(Source passage)
╭──

Permutation of sort ... creating team proposals
Mike C. Fletcher
mcfletch at rogers.com
Sat Aug 24 12:50:13 EDT 2002
Here's a simple algo that gives you balanced teams (using skill as the
primary criteria):
sort all players into levels by experience level
for each level
for each player
if current_skill of team1 =< current_skill of team2
add to team 1
else
add to team 2
i.e. aggregate skill will always be fairly close to balanced, but player
numbers may vary considerably if you have a wide gap between experience
levels (so, for instance, my friends Alexei, Shane and I playing newbies
would always be split across two teams, but one of us would be hampered
with up to 5 mewling newbies and would lose horribly as those newbies
were used as BFG fodder by the other team :) ).
The basic approach here is, fit the hard-to-fit items first (large skill
ratings), then fit in the less bulky ones, then the "filler" items.

╰──

(Provided information)

╭──

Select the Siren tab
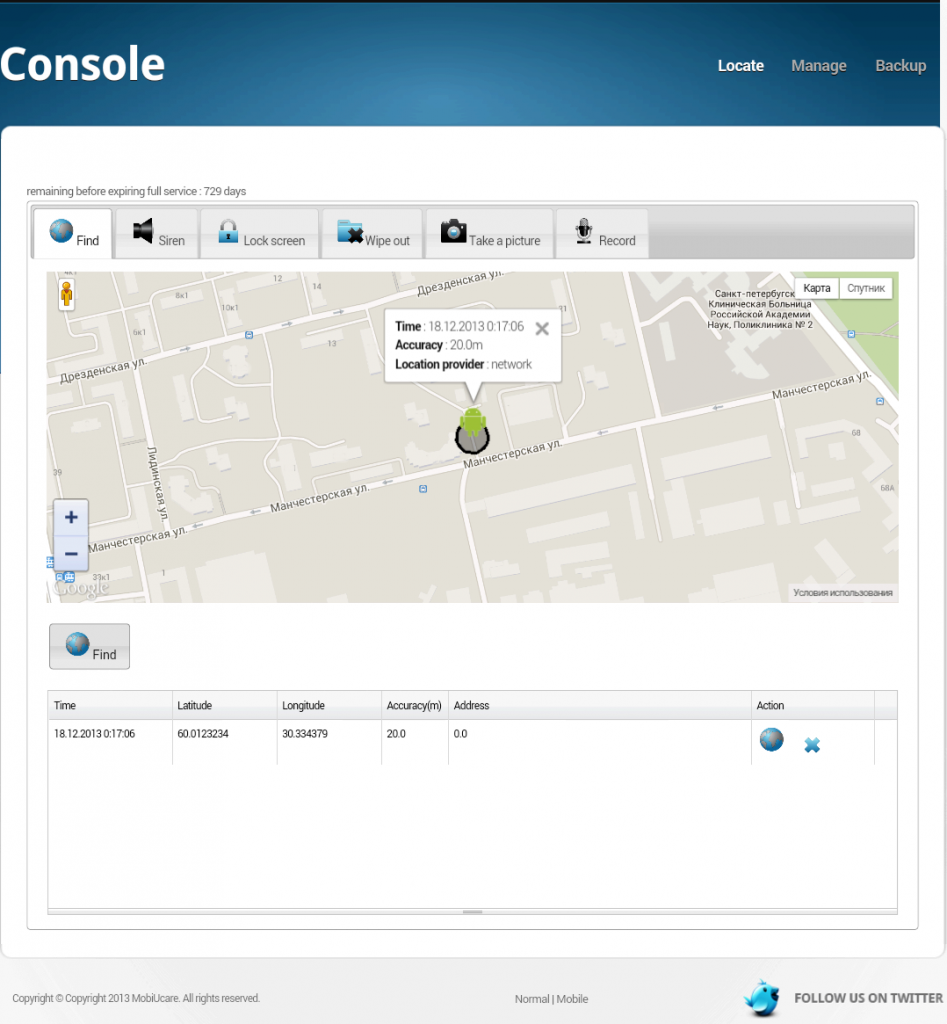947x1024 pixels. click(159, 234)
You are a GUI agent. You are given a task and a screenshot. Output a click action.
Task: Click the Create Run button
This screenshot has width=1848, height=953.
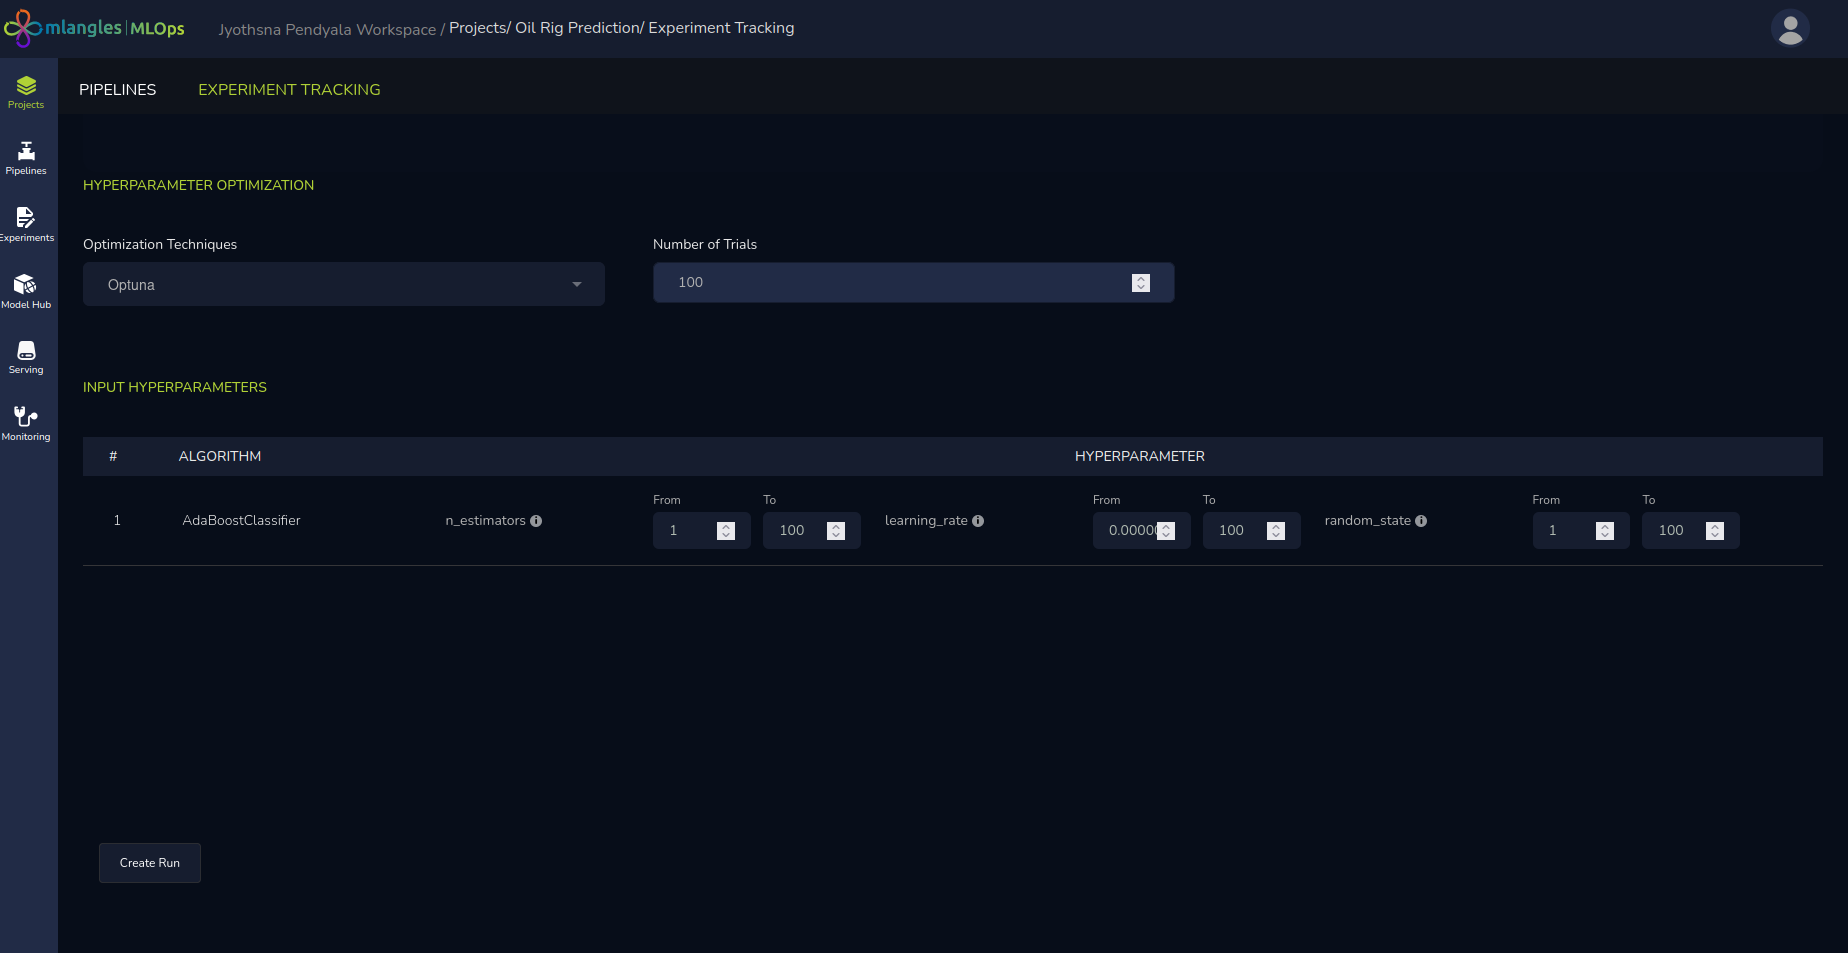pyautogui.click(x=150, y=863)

╰──

(Aim of the task) Translate this sentence from the team-balancing post into Spanish: "The basic approach here is, fit the hard-to-fit items first (large skill ratings), then fit in the less bulky ones, then the 'filler' items."

(Exercise solution) El enfoque básico aquí es: encajar primero los elementos difíciles de encajar (puntuaciones de habilidad altas), luego encajar los menos voluminosos y después los elementos de "relleno".